### Given passage
His early life was as dramatic as some of his scripts. He was born on 3 January 1941 to Scottish parents in Sandokan, North Borneo, where his father was a prominent businessman. Ranald had just celebrated his first birthday when the Japanese army arrived on their triumphant sweep across the Pacific. His next four years were spent in a Japanese POW camp in Kuching, where he was interned with his parents and elder sister, Sheena, along with 32 other children and 80 women. In the several other camp compounds were thousands of British, Indian and Australian troops, Dutch priests and nuns and the civilian staff of the administration.

Despite the thousands of deaths at this camp, his mother and the other incredible women kept all the children alive and after liberation by Australian troops on 11 September, Ranald returned to Scotland in 1945. He frequently pointed out that that infamous date had been important in his life for a lot longer than for most people.

His parents eventually returned to Sandokan after the war and Ranald spent a lonely childhood at Gordonstoun School before he went up to Trinity College, Dublin, in 1961.

After he had completed postgraduate work at Birmingham, he began writing for television and film. There were scripts for the Children's Film and Television Foundation, Hammer Films and the film Shanks (1974), which starred Marcel Marceau.

### Problem statement
Copy the whole passage about Ranald's early life and career word for word, with its paragraph breaks unchanged.

### Data for review
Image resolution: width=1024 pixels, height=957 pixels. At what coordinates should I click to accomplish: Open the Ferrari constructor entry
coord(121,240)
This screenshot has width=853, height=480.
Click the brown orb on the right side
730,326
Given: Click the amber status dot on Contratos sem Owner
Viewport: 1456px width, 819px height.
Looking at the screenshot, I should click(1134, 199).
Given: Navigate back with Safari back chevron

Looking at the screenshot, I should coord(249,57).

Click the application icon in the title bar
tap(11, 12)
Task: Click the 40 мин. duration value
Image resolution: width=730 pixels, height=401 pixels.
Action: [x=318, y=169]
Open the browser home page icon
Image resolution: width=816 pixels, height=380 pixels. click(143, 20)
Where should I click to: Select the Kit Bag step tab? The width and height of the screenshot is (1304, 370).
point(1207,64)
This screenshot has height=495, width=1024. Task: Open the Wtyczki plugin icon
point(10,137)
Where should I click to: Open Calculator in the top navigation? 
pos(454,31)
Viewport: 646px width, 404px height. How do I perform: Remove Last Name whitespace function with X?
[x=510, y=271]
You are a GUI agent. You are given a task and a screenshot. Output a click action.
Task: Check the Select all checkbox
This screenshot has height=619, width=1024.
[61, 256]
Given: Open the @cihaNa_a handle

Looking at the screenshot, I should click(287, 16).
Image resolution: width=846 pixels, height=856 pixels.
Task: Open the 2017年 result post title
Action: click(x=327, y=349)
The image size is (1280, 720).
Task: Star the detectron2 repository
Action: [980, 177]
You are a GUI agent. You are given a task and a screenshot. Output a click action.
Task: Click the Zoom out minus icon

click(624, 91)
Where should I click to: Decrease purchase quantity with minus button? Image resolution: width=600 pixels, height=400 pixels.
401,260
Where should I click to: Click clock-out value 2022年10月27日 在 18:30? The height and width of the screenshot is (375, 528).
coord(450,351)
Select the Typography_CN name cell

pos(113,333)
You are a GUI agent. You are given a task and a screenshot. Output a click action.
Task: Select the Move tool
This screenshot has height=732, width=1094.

### Response for this exercise
His early life was as dramatic as some of his scripts. He was born on 3 January 1941 to Scottish parents in Sandokan, North Borneo, where his father was a prominent businessman. Ranald had just celebrated his first birthday when the Japanese army arrived on their triumphant sweep across the Pacific. His next four years were spent in a Japanese POW camp in Kuching, where he was interned with his parents and elder sister, Sheena, along with 32 other children and 80 women. In the several other camp compounds were thousands of British, Indian and Australian troops, Dutch priests and nuns and the civilian staff of the administration.

Despite the thousands of deaths at this camp, his mother and the other incredible women kept all the children alive and after liberation by Australian troops on 11 September, Ranald returned to Scotland in 1945. He frequently pointed out that that infamous date had been important in his life for a lot longer than for most people.

His parents eventually returned to Sandokan after the war and Ranald spent a lonely childhood at Gordonstoun School before he went up to Trinity College, Dublin, in 1961.

After he had completed postgraduate work at Birmingham, he began writing for television and film. There were scripts for the Children's Film and Television Foundation, Hammer Films and the film Shanks (1974), which starred Marcel Marceau.